US Defense Secretary James Mattis arrived Sunday for a short visit to Djibouti, a strategically important country on the Horn of Africa which hosts the United States’ only permanent military base on the African continent.
Camp Lemonnier, home to some 4,000 US soldiers and contractors, is vital to US military operations in Somalia against militant groups like Al-Shabaab, and also provides support for US operations in Yemen, where special forces regularly carry out drone strikes against Al-Qaeda in the Arabian Peninsula.
China is also in the process of establishing its first overseas military base in the small port country just a few miles from the US camp, which has raised concern in Washington.
Mattis is scheduled to meet with Djibouti’s president, Ismael Omar Guelleh, during his trip as well as with General Thomas Waldhauser, commander of US troops in Africa.
“For (the defense department) Camp Lemonnier and Chabelley are critical in terms of logistics.

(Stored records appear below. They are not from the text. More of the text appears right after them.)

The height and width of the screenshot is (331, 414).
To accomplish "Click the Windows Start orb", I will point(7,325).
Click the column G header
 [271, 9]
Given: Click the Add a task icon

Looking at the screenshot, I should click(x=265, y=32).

They support multiple US combat command”, a senior defense official said, referring to an airfield close to the camp, from which the US military operates drones.

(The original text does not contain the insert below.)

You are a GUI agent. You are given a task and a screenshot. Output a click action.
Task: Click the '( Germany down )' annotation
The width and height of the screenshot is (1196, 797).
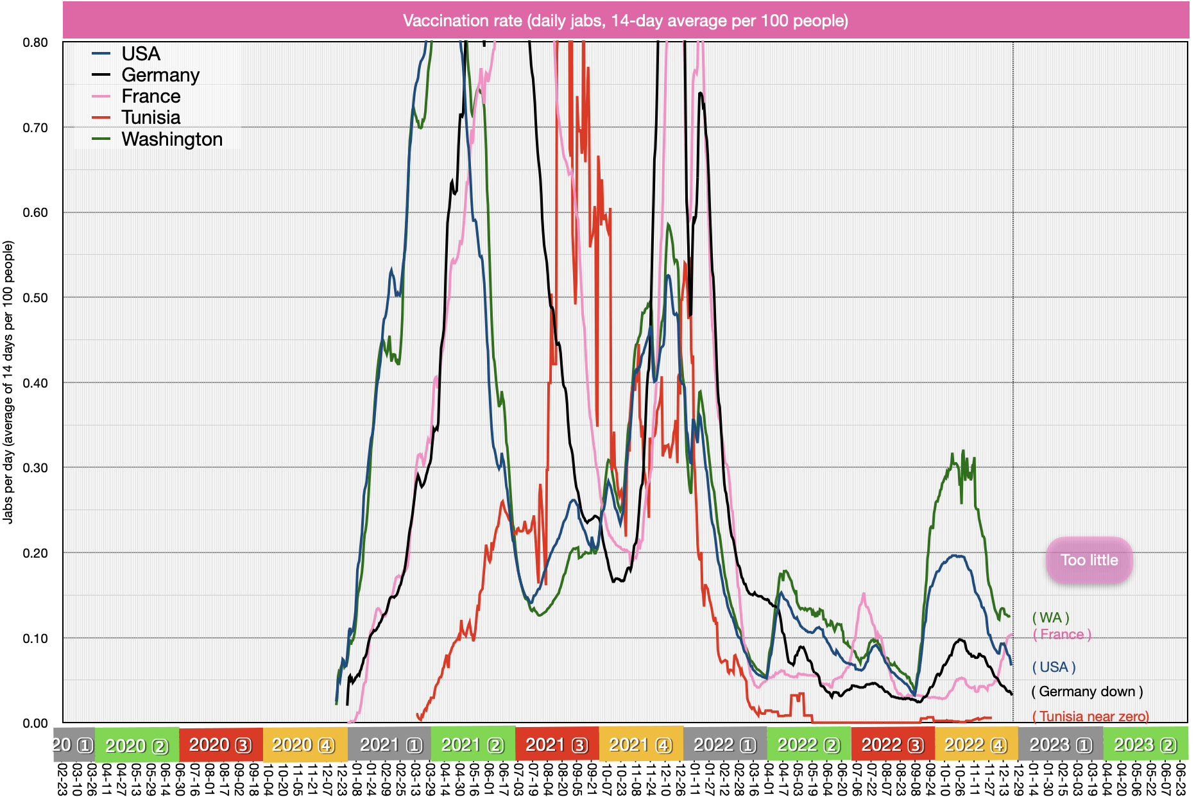pyautogui.click(x=1087, y=691)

Another senior defense official, also speaking on condition of anonymity, also played down any concerns about China’s base construction.

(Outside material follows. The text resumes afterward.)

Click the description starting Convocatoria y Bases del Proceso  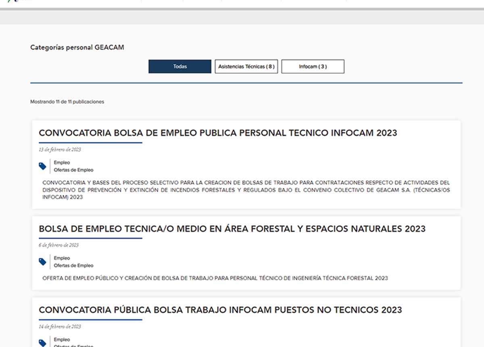pyautogui.click(x=246, y=190)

“At this point I don’t see why we should not be able to comfortably coexist with the Chinese presence, the way we do with the Japanese, the French…” the official told reporters last week.
However, Waldhauser assured the US Senate’s armed forces committee in March that he had spoken to Guelleh “and expressed our concerns about some of the things that are important to us about what the Chinese may or may not do”.
With a population of 875,000 people, Djibouti lies on the Bab el-Mandeb Strait, a gateway to the Suez Canal, one of the world’s busiest shipping routes.
The former French colony has launched major infrastructure projects aimed at turning it into a regional hub for trade and services, using money largely borrowed from China.
China has said it wants the base to support its UN peacekeepers in Africa, allow it to evacuate its nationals in a crisis, and to support its anti-piracy activities off Somalia.